6) Multiple-comparison adjustment
This page supports Holm, Bonferroni, Benjamini-Hochberg, or no correction.
How to Use This Calculator
- Enter at least three groups. Keep each group in its own box.
- Separate values with commas, spaces, semicolons, or line breaks.
- Choose your preferred multiple-testing adjustment method.
- Set the alpha level and display precision.
- Click Run Dunn Test to compute all pairwise comparisons.
- Review the summary table, significance table, and chart.
- Download CSV for spreadsheet work or PDF for reports.
- Use the example button if you want a ready-made demonstration dataset.
Frequently Asked Questions
1) What does the Dunn test measure?
It compares group mean ranks after pooled ranking. It helps identify which specific pairs differ after a Kruskal-Wallis analysis suggests that not all groups behave the same.
2) When should I use this calculator?
Use it for independent groups when data are ordinal, skewed, or non-normal. It is especially useful after Kruskal-Wallis when you need pairwise follow-up comparisons.
3) Why are there adjusted p-values?
Many pairwise tests increase false-positive risk. Adjustment methods reduce that risk by making significance decisions more conservative or better controlled across all comparisons.
4) Which adjustment method should I choose?
Holm is a strong general choice. Bonferroni is stricter. Benjamini-Hochberg controls false discovery rate and is often useful when you expect several real differences.
5) Can I include tied values?
Yes. The calculator applies tie-adjusted variance and tie correction. That makes the ranking-based comparison more appropriate when repeated values appear across groups.
6) Does a larger mean rank imply a larger raw value distribution?
Usually yes in a rank-based sense. A larger mean rank indicates that observations from that group tend to appear higher when all observations are ranked together.
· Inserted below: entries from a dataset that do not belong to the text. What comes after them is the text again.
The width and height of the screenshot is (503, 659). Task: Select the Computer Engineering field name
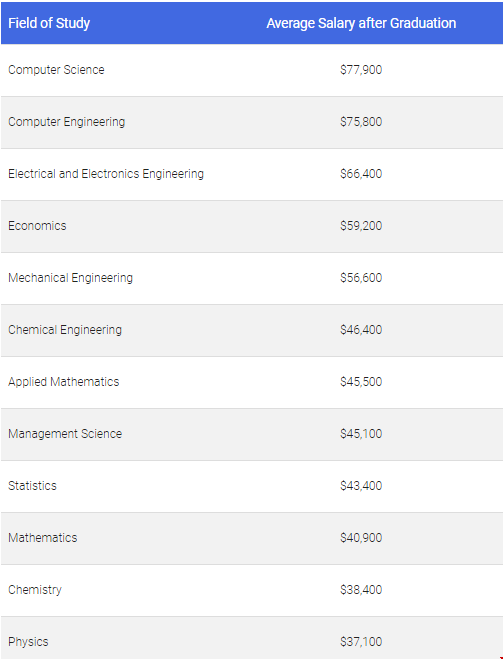[67, 122]
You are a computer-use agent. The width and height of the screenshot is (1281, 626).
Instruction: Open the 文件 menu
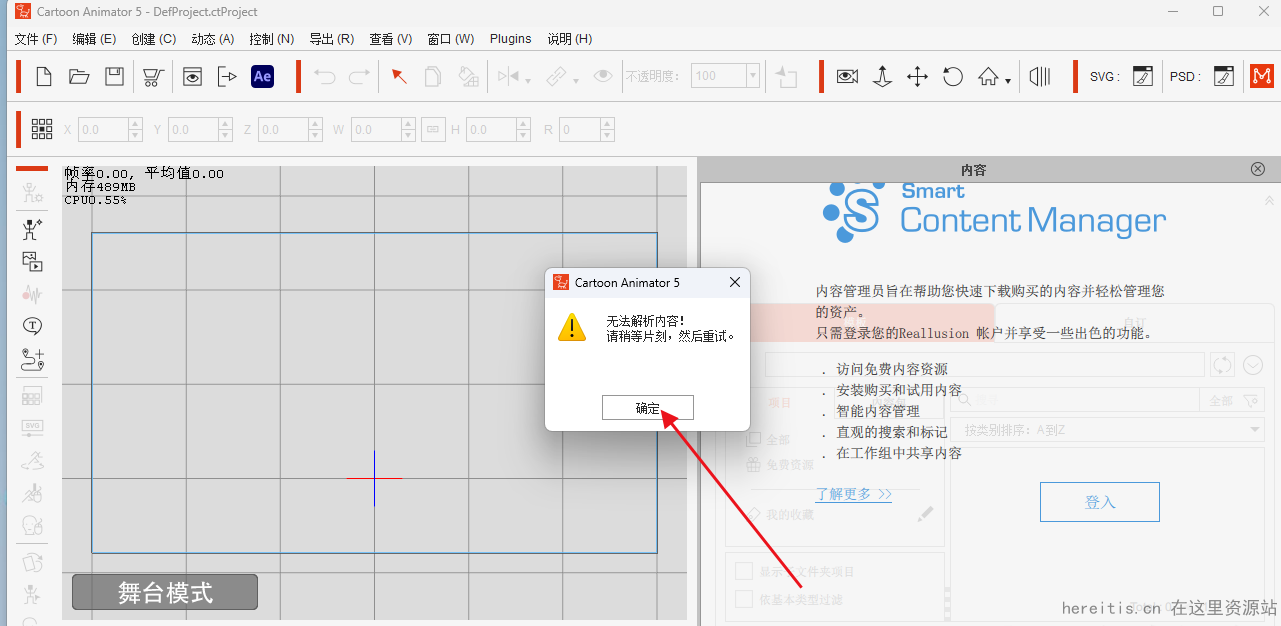[34, 38]
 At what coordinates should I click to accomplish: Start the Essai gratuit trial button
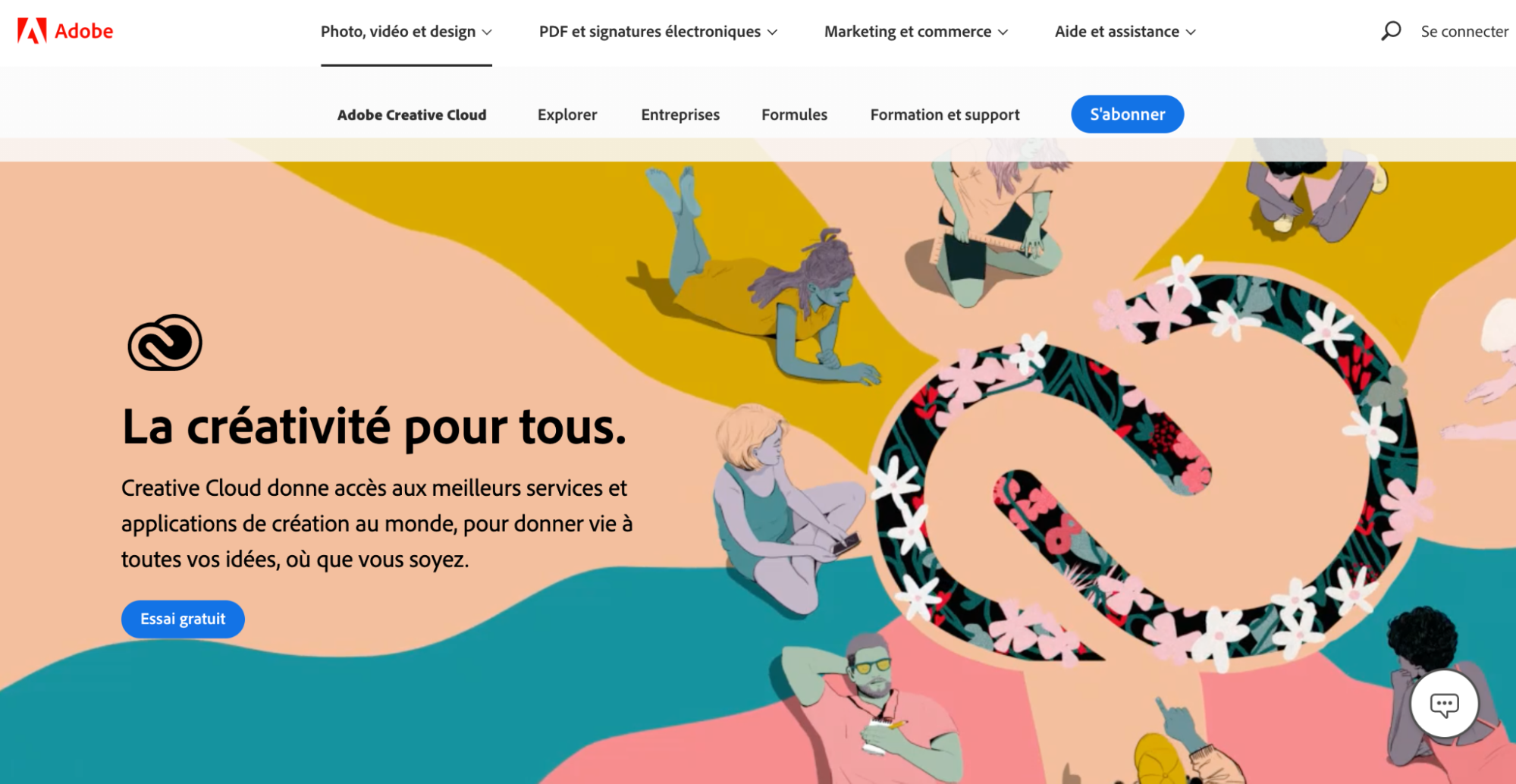point(183,619)
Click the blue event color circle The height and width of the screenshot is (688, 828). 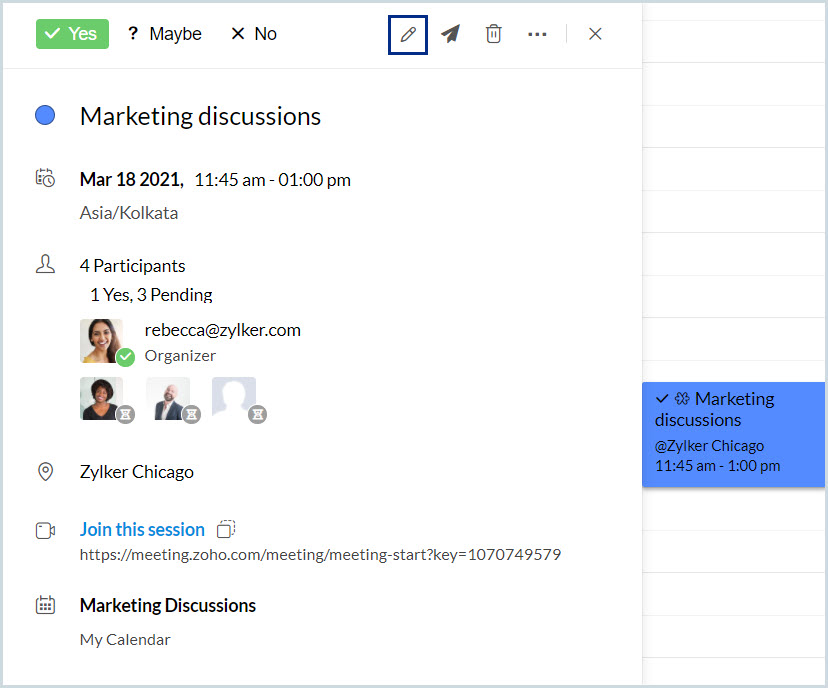click(x=45, y=116)
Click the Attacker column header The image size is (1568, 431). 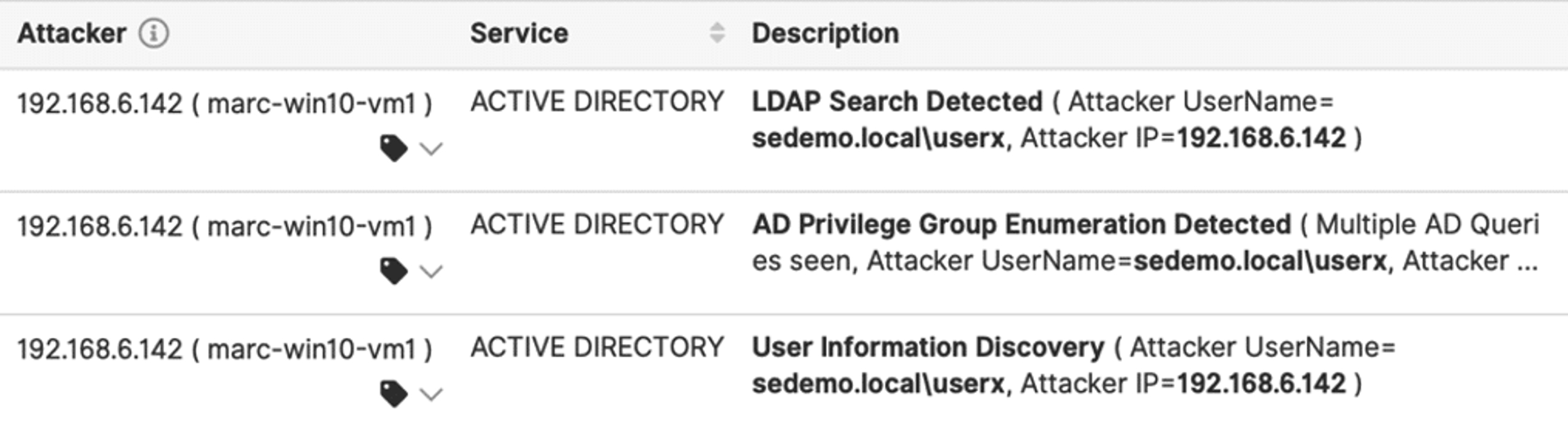[x=72, y=33]
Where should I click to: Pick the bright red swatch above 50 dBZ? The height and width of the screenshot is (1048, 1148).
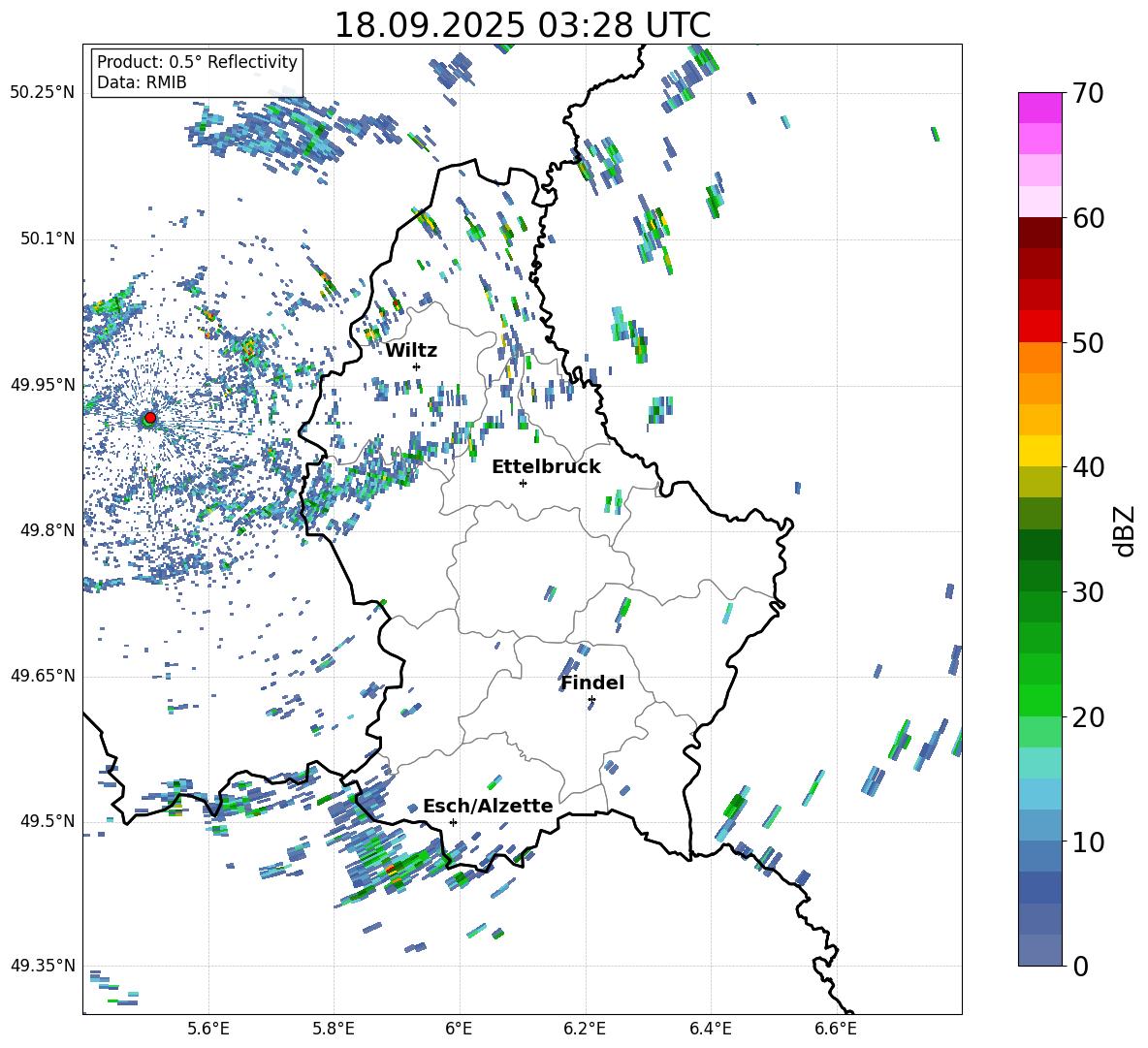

7) Is this calculator suitable for paired samples?
No. Dunn testing here is for independent groups. For repeated or paired data, use a method designed for matched observations instead.
8) What should I report from the results?
Report the Kruskal-Wallis result, the chosen adjustment method, each pairwise comparison, z scores, adjusted p-values, and which comparisons stayed significant at your selected alpha.